# DATA PROVIDED
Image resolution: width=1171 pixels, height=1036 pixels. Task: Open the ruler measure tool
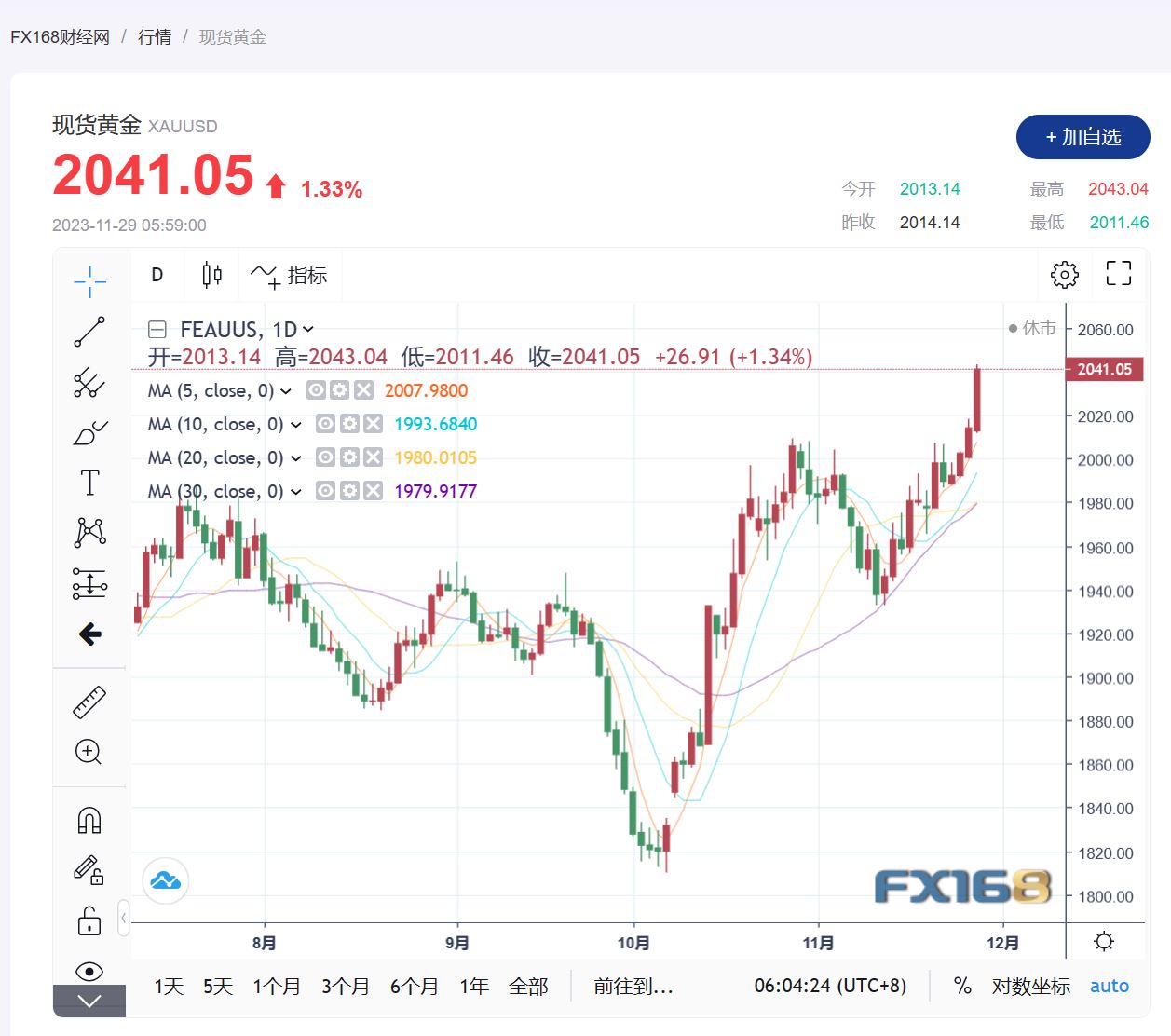coord(89,702)
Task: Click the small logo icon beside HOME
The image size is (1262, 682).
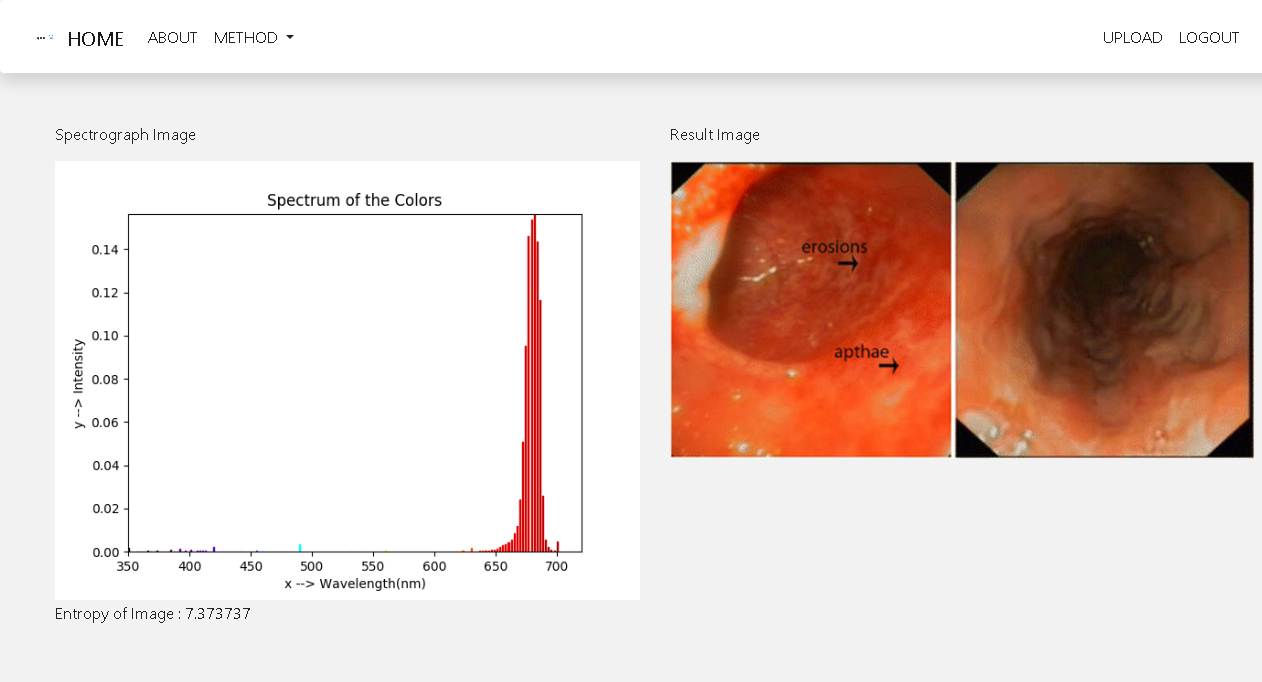Action: pyautogui.click(x=45, y=38)
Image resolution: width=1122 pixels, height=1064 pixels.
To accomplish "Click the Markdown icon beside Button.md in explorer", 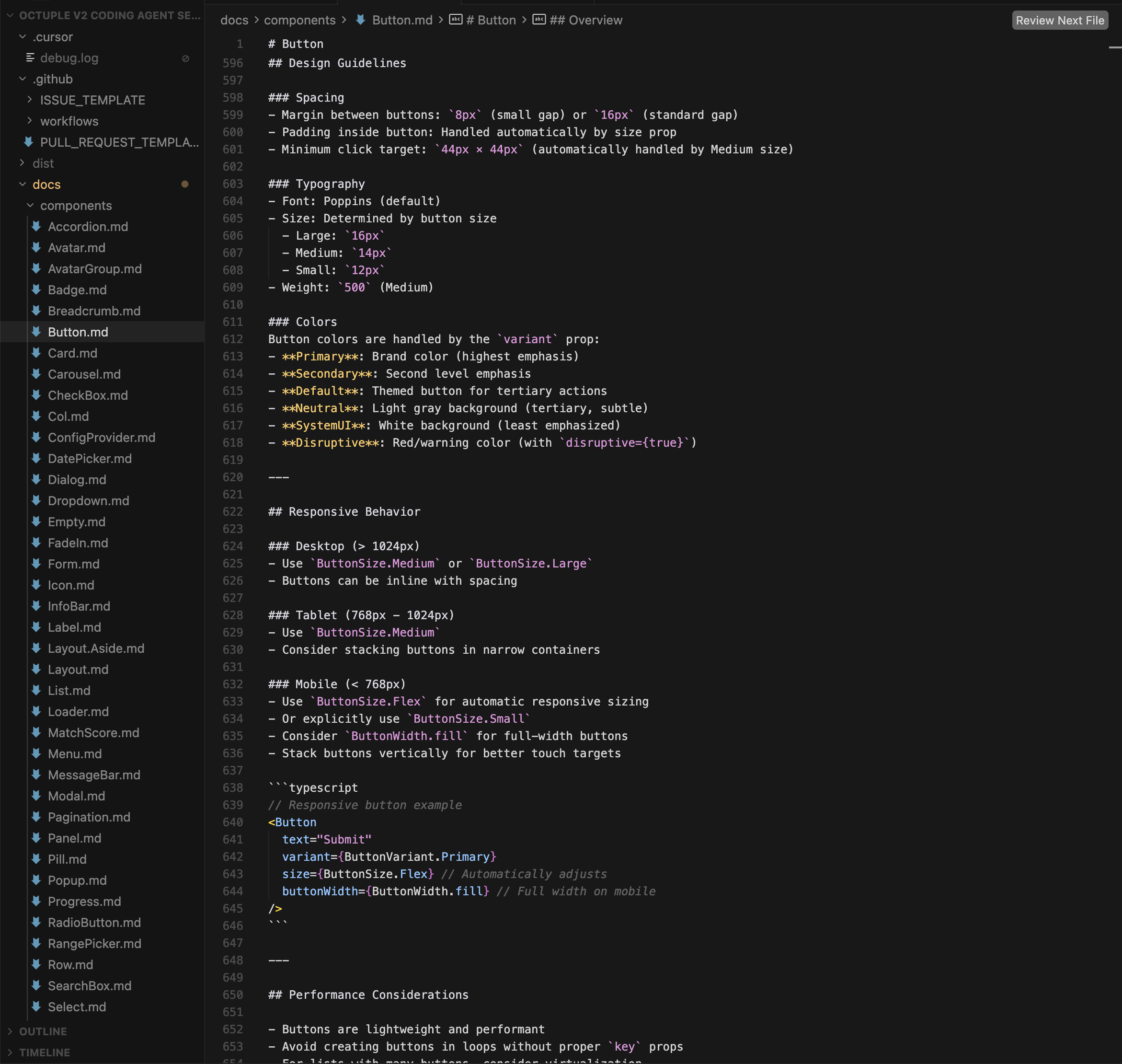I will tap(36, 332).
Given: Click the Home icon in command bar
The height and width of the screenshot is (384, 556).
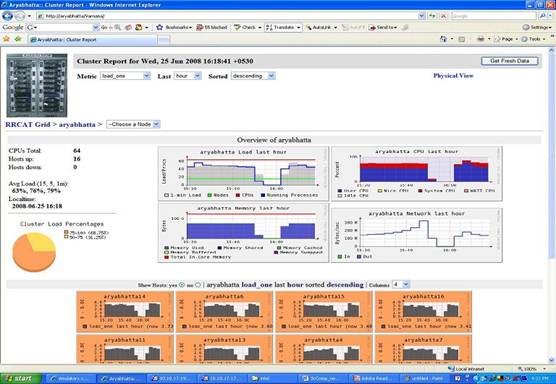Looking at the screenshot, I should pyautogui.click(x=443, y=39).
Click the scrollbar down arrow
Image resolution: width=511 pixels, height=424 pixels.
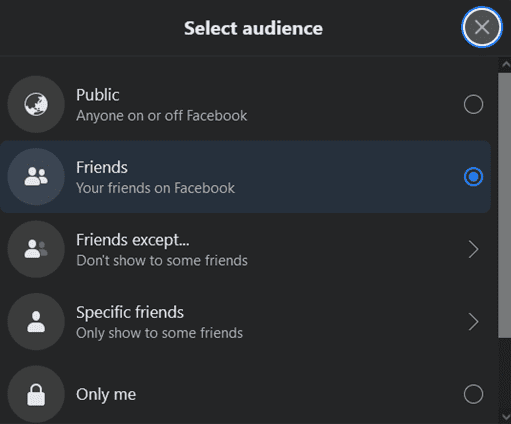[x=506, y=417]
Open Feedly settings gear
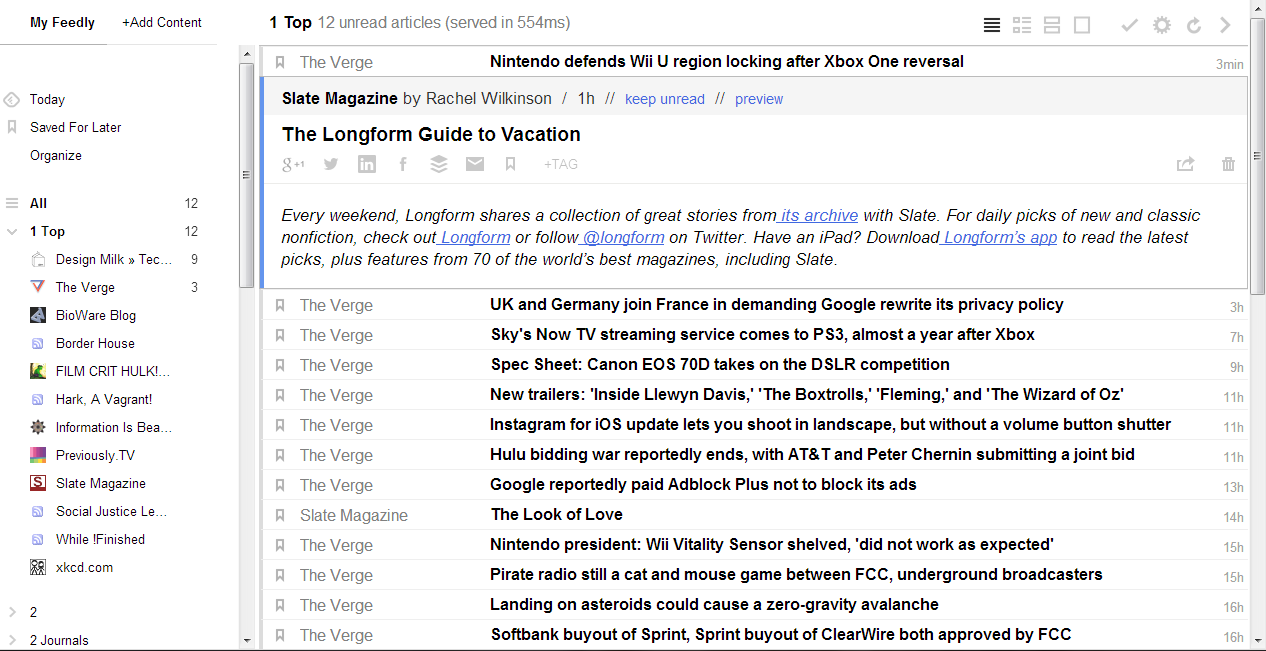 pos(1161,25)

# DESCRIPTION OF THE TASK
Rewrite the items from the line holding "Click the scrollbar down arrow" through the end of the items, inclusive, replacing "settings gear" with "settings icon" and changing nothing else. Omit the pictures.

# SOLUTION TO THIS PROBLEM
Click the scrollbar down arrow
Image resolution: width=511 pixels, height=424 pixels.
[x=506, y=417]
Open Feedly settings icon
 pos(1161,25)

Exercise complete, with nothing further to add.